Try it —
For the listing below, return the line containing "Open the gourmetcreate author profile link", the line containing "Image resolution: width=689", and all lines in between, exactly as written and nothing else.

──────── Provided data ────────

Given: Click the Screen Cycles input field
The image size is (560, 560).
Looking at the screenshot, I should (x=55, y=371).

────────
──────── Provided data ────────

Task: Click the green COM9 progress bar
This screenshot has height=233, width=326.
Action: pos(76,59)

────────
──────── Provided data ────────

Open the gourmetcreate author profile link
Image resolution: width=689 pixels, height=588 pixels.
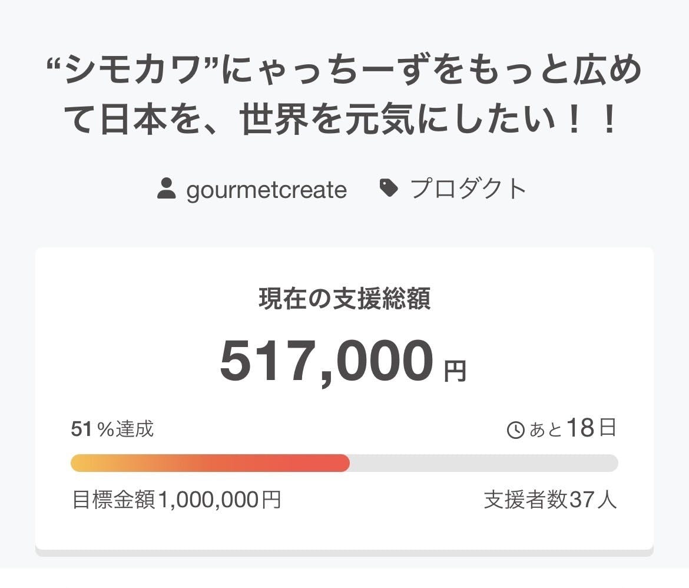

────────

Exercise answer —
Open the gourmetcreate author profile link
Image resolution: width=689 pixels, height=588 pixels.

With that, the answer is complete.